Those who are kapha dominant want to stick with light and stimulating meals, ideally steering clear of heavy comfort foods. Mung bean pancakes for breakfast will satisfy you early on without bogging you down, and masoor dal soup for lunch, plus carrot soup for dinner, will keep things light but still nutrient-dense and packed with veggies.

Breakfast: Mung Bean Pancakes

Ingredients

  • 1 cup yellow mung beans (soaked 3 hours or overnight)
  • ½ tsp. ground roasted cumin
  • ½ tsp. rock salt
  • ¼ tsp. ground turmeric
  • ¼ tsp. grated fresh ginger
  • ⅛ tsp. asafoetida
  • 2 tbsp. ghee

Method

  1. Drain soaking liquid from mung beans and place in a blender. Blend on high speed for about 1 minute, adding a small amount of water (about 2 tablespoons) until smooth.
  2. Add cumin, salt, turmeric, ginger, and asafoetida and blend again briefly in the mixture with enough water so that the batter is a medium-thin consistency similar to wheat-flour pancake batter.
  3. Heat a small amount of ghee (½ to 1 teaspoon) in a skillet or griddle on medium heat.
  4. Drop a small ladle full of batter (¼ cup) onto griddle and spread in a circle. Cook on first side until edges start to brown and lift, about 5 minutes.
  5. Flip pancake with spatula and cook on second side until golden brown, about 3 to 5 minutes.
  6. Repeat steps 3 through 5 with the rest of the batter and ghee.

▶ Input data:

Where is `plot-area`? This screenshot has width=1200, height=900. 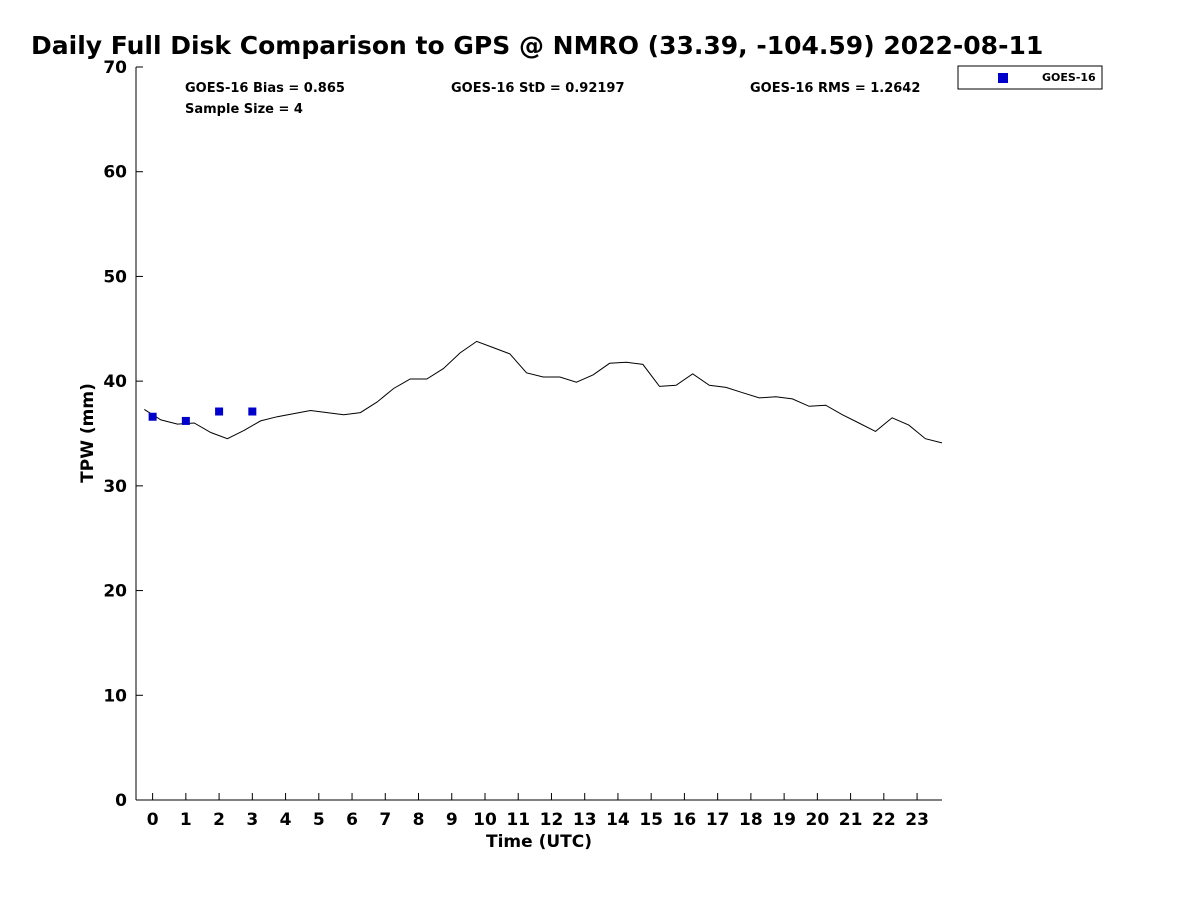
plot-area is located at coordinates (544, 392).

...

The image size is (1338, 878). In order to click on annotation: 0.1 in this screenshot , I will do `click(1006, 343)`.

...

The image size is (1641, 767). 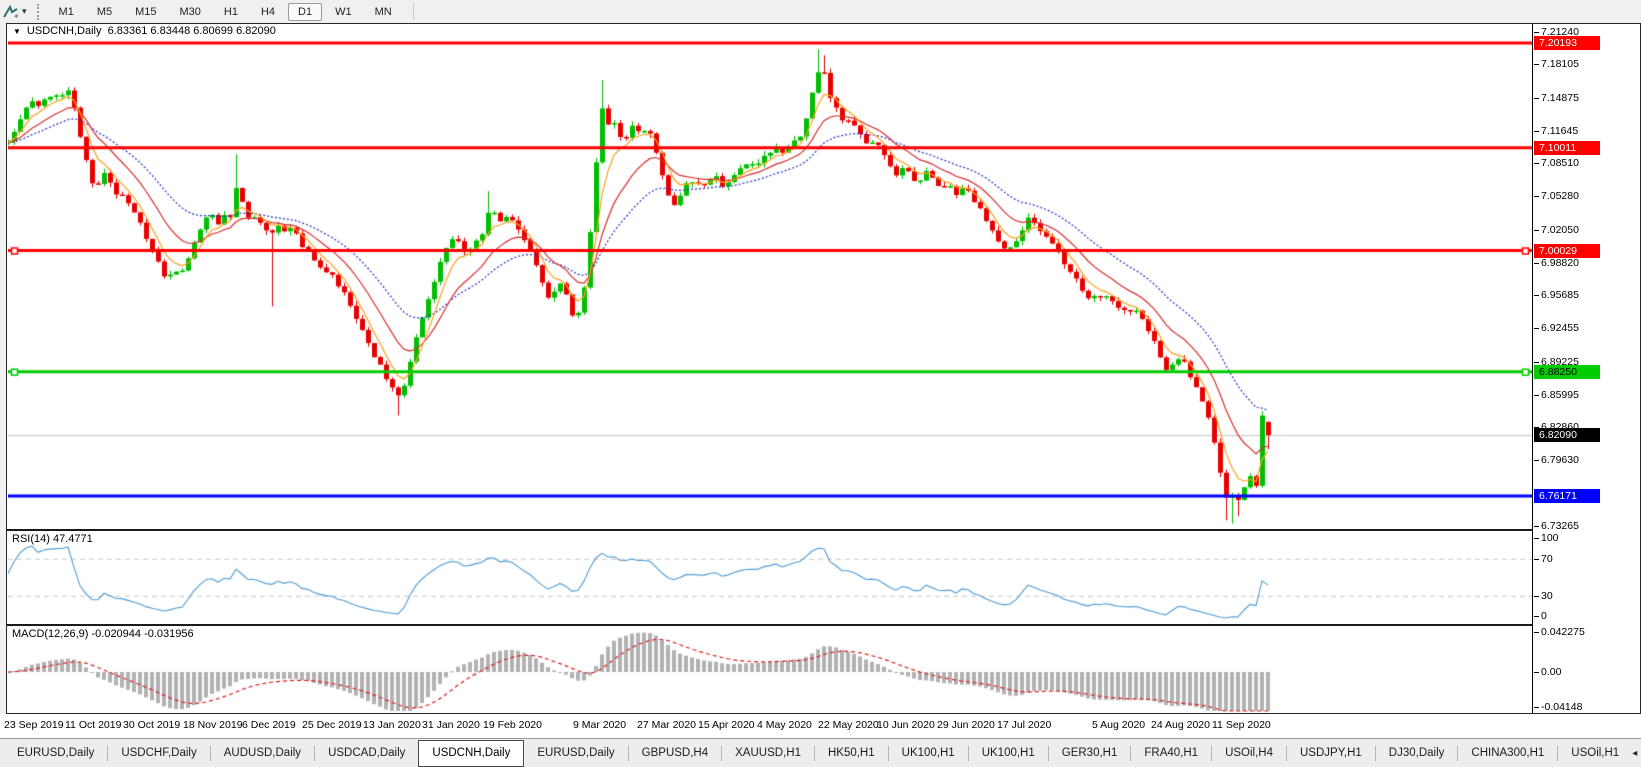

▶ Exercise directions: Extend the kapha meal-plan text above, starting right after the last pancake step.

▶ Answer:
Lunch: Masoor Dal Soup

Ingredients

  • ½ cup split red masoor dal⁠
  • ¼ teaspoon turmeric powder⁠
  • Himalayan pink rock salt⁠
  • 1 teaspoon ghee⁠
  • ¼ teaspoon cumin seeds⁠
  • ½ onion, diced⁠
  • 2 carrots, chopped⁠
  • ½ kale or spinach, chopped ⁠
  • Chopped lemon for seasoning (optional)⁠
  • Seasonal vegetables such as beets, carrots, green beans, okra, white onions, squash, or yam, chopped in 1-inch-cube size

Method

  1. Rinse masoor dal until water is clear, then add to a small bowl. Add enough water to cover dal by 1 inch. Soak for at least 1 hour.⁠
  2. Put dal, soaking water, turmeric, seasonal vegetables, and salt to taste into a pot. Bring mixture to boil, then reduce heat to low and simmer until the dal looks mushy, about 20 minutes.⁠
  3. Heat ghee in a small skillet over medium heat. Add cumin seeds, swirl, and cook until fragrant, 10 to 15 seconds. Add diced onions, mix, and cook for 2 minutes. Add carrots; cook until they are soft enough to cut with a spoon. Then add kale or spinach and cook until soft.⁠
  4. Add cooked ghee mixture to cooked dal. Garnish with lemon for a great flavor and eat while warm.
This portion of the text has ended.